Si bien el proceso de movilizaciones no tiene líderes, los movimientos sociales, organizaciones y sindicatos reunidos en Unidad Social, son los que mayor identificación tienen en las protestas. Desde el MODATIMA (Movimiento de Defensa del Agua, la Tierra y la Protección del Medioambiente) una de sus organizaciones señalan varias objeciones a un acuerdo que tildan de “acuerdo de algunos partidos” y “no del pueblo de Chile”:

  1. “Todo lo cedido por la derecha y el apuro por sacar acuerdos, responde a querer frenar la protesta social.”
  2. El plebiscito de entrada se aplaza a 5 meses más, para enfriar el estallido social y tener tiempos para campañas del terror.
  3. Se quita el nombre de Asamblea Constituyente, intentando borrar la demanda que se clama en las calles, intentando confundir a los chilenos y chilenas al momento de enfrentarse a la papeleta.
  4. Remarcan las super-mayorías necesarias para establecer cualquier cambio: “todo lo que sea disenso, desaparece de la nueva constitución y se le delega al nuevo parlamento (institución sin legitimidad), es decir, nuevamente se excluye al pueblo de Chile de decidir (las mayorías políticas que se expresan en las calles) y permite el veto de las minorías.”
  5. Critican la elección del sistema D`hont y toda la mecánica electoral que se utiliza para elegir diputados para la elección de los convencionales. Sostienen que así se replicará en la convención el reparto de fuerzas del Congreso.
  6. La elección de los constituyentes se realizará en paralelo con las elecciones municipales y de gobernación, lo que facilitará el cruce de apoyos y el montaje de la maquinaria electoral partidaria.
  7. No se menciona nada acerca de los cabildos, ni de procesos de síntesis que provengan de la deliberación ciudadana, nuevamente se vacía de contenido a la democracia, se erradica la deliberación popular y se transfiere a la elección proporcional la elaboración del texto constitucional, en manos de unos pocos, a través de los métodos de la democracia representativa de la que el pueblo de Chile se cansó.
  8. El documento del MODATIMA es más extenso, pero resume una serie de advertencias muy claras a la maniobra oficialista, y por último señala “no nos parece legítimo ni válido, no expresa la voz del movimiento social y tampoco expresa la voz de las calles”.

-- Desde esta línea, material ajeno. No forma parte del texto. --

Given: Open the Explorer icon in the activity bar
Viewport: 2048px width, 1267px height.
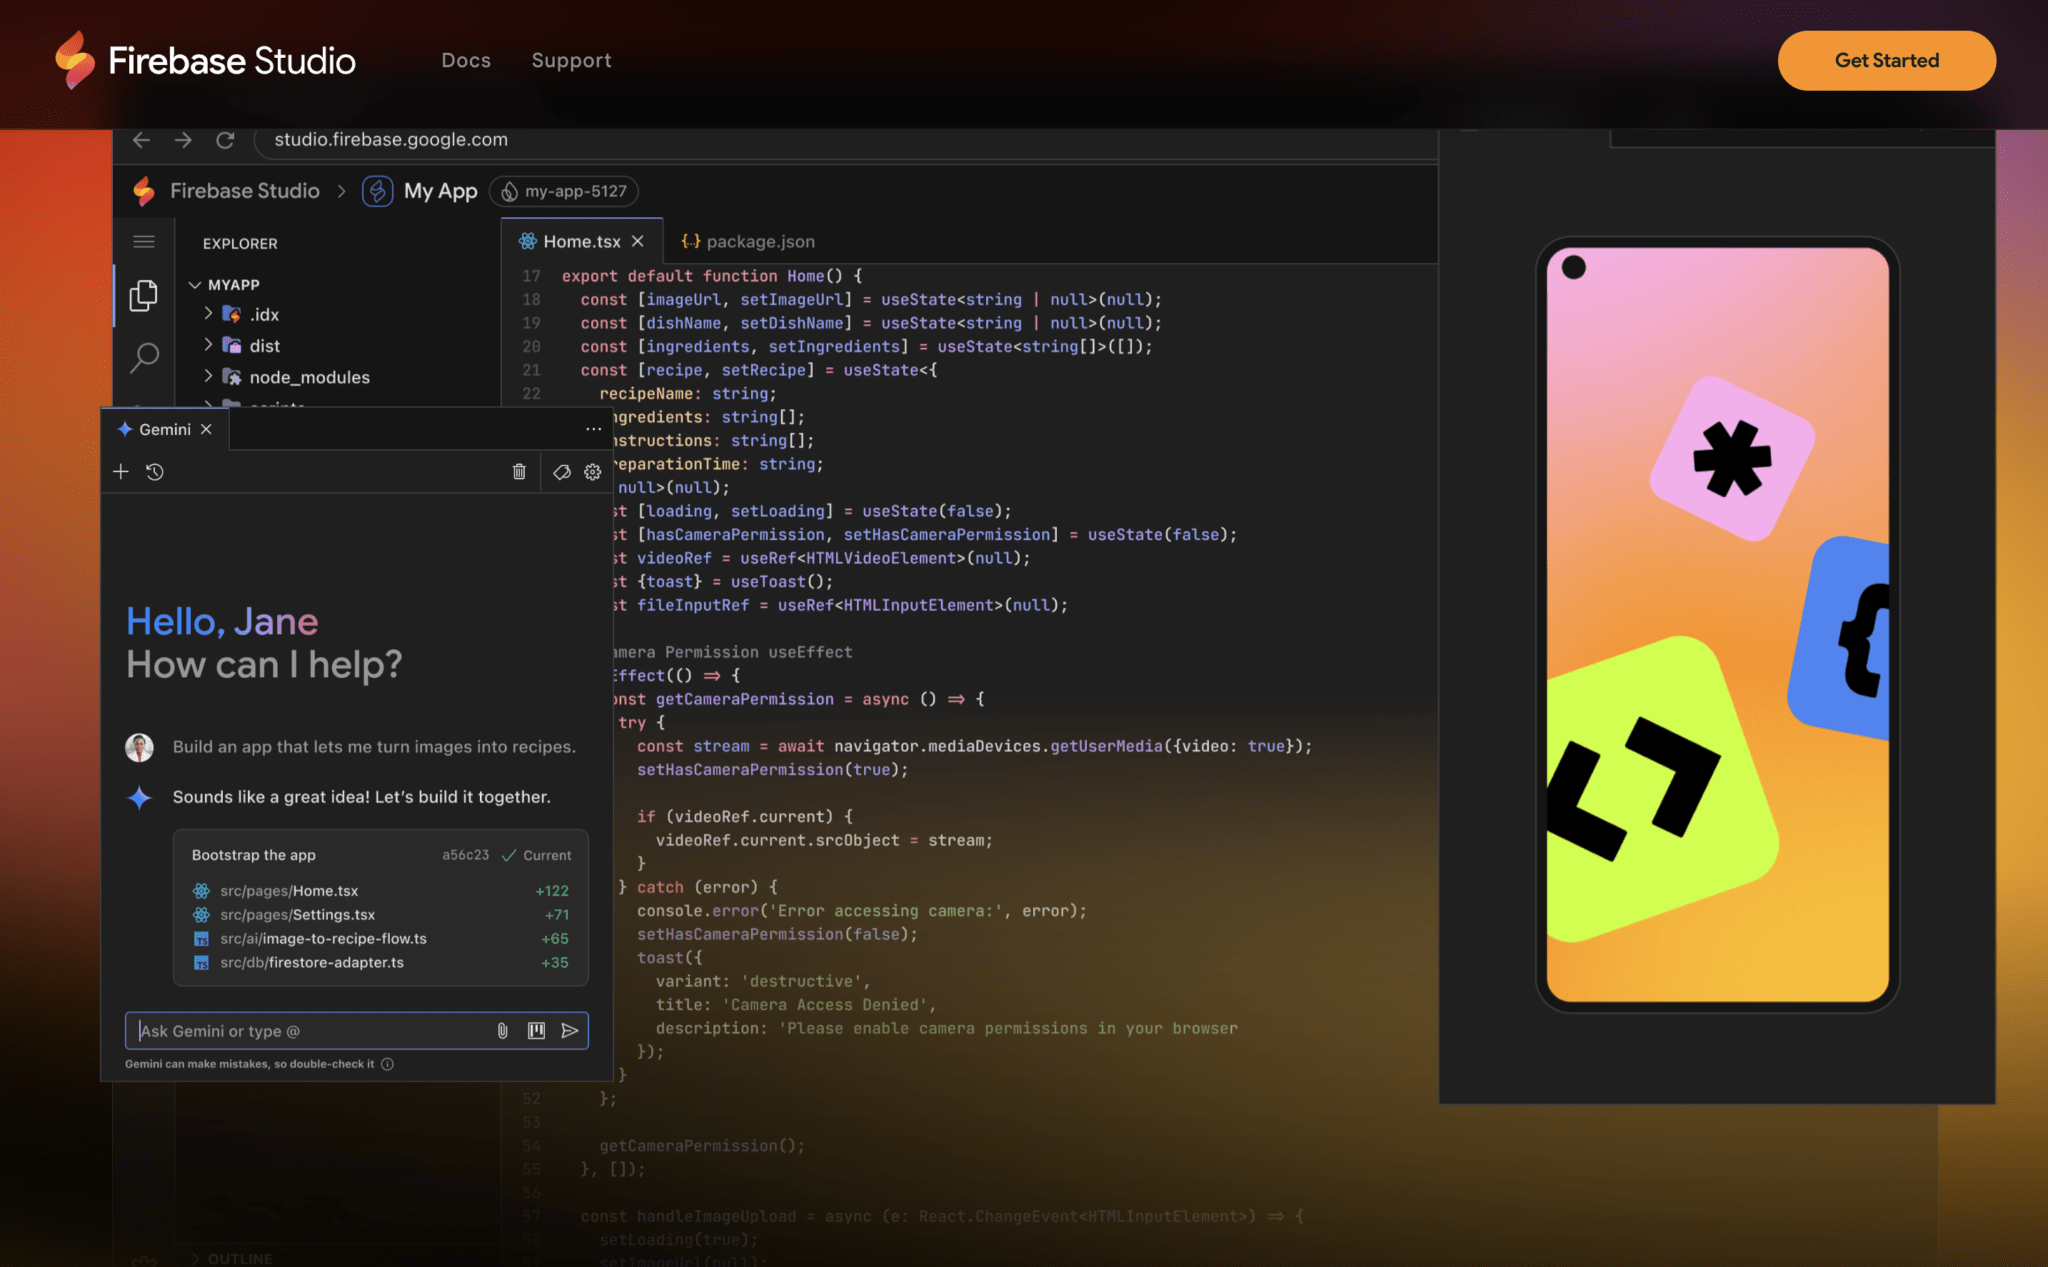Looking at the screenshot, I should pyautogui.click(x=144, y=295).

Frente al estallido social es claro que quienes detentan el poder y los resortes de la democracia representativa de baja intensidad se han asustado. Han retrocedido hasta el punto de romper el vidrio de seguridad que protegía la carta magna de 1980, amañada por Pinochet, y se preparan a ofrecer al pueblo una “nueva constitución” ya escrita, que nazca muerta y que deje afuera todo lo que se expresa en las calles y en el movimiento social.

El pecado original del sistema representativo dice que la soberanía reside en el pueblo, pero que este delibera a través de sus representantes. Es claro que lo que sucede en las calles no llega a los pasillos del palacio, allí los representantes sólo quieren que vuelva la calma, el silencio que resguardaba sus privilegios en una de las sociedades más desiguales de la región.

En las calles, este viernes el pueblo dijo que desconfía de esta maniobra, que quiere una Asamblea Constituyente sin trampas, y Carabineros reprimió de forma inusitada. En medio de los enfrentamientos murió otro joven y aún se desconocen los motivos.